- Brief -
The whole listing that follows is to be restated word for word, images excluded.
================================
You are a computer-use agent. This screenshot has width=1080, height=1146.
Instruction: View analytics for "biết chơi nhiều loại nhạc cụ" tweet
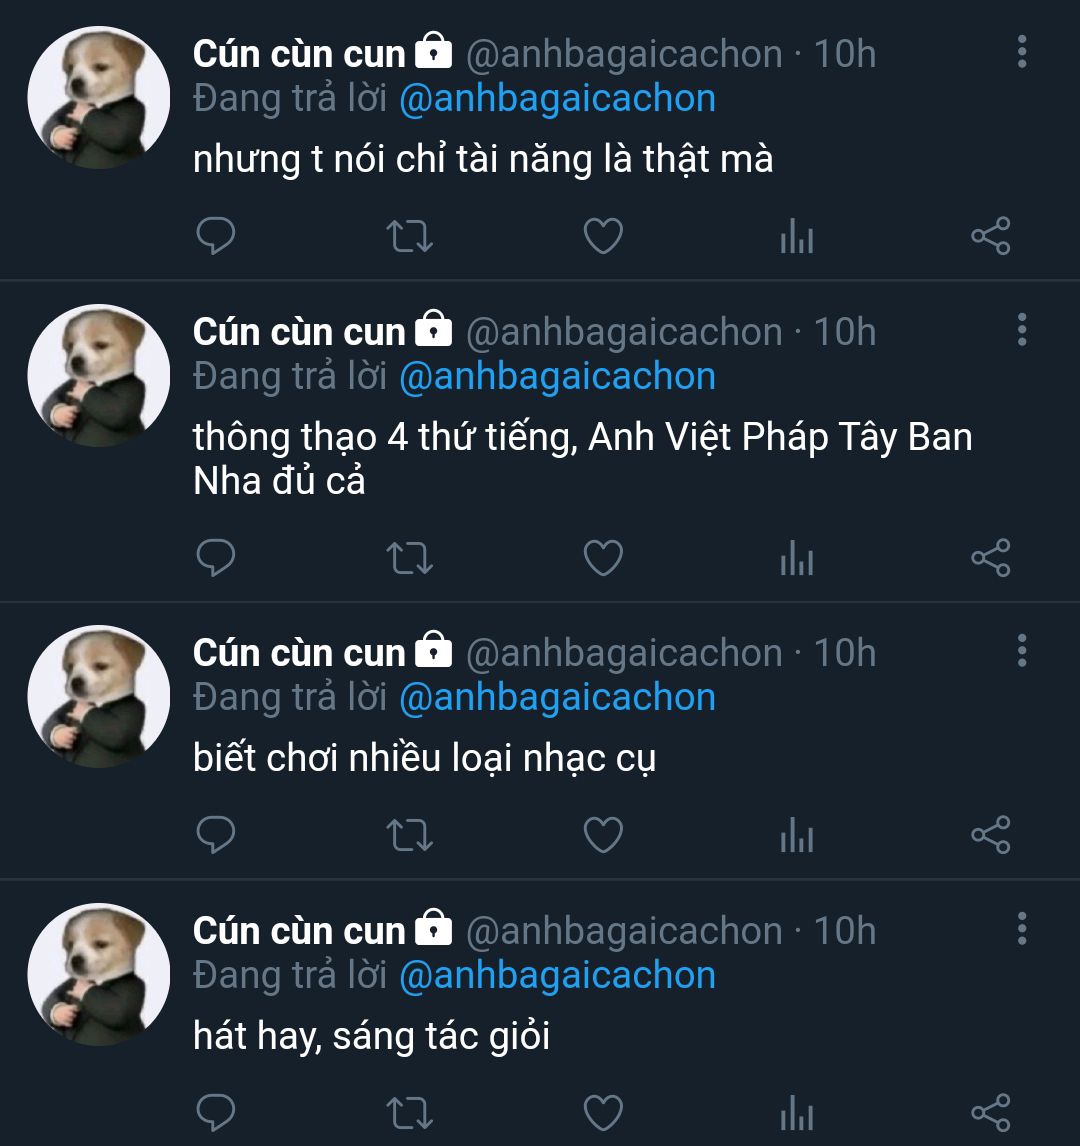[x=796, y=836]
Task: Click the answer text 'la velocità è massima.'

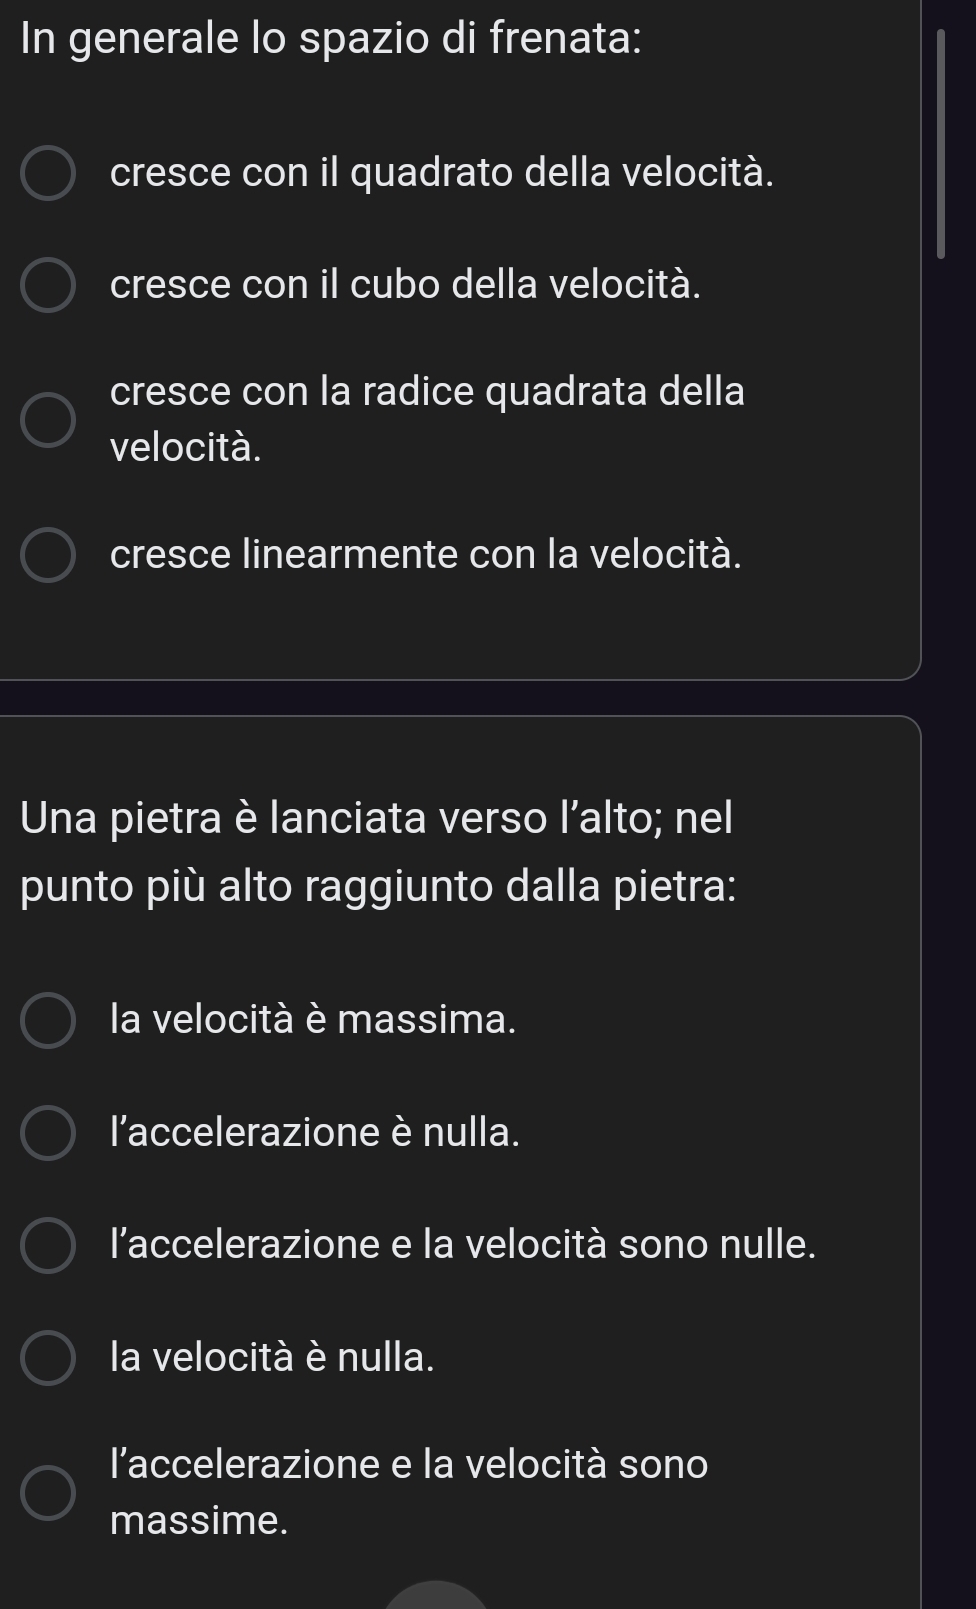Action: 313,1020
================================
- Exercise result -
You are a computer-use agent. This screenshot has width=1080, height=1146.
Instruction: View analytics for "biết chơi nhiều loại nhạc cụ" tweet
[x=796, y=836]
Task: Click the answer text 'la velocità è massima.'

Action: 313,1020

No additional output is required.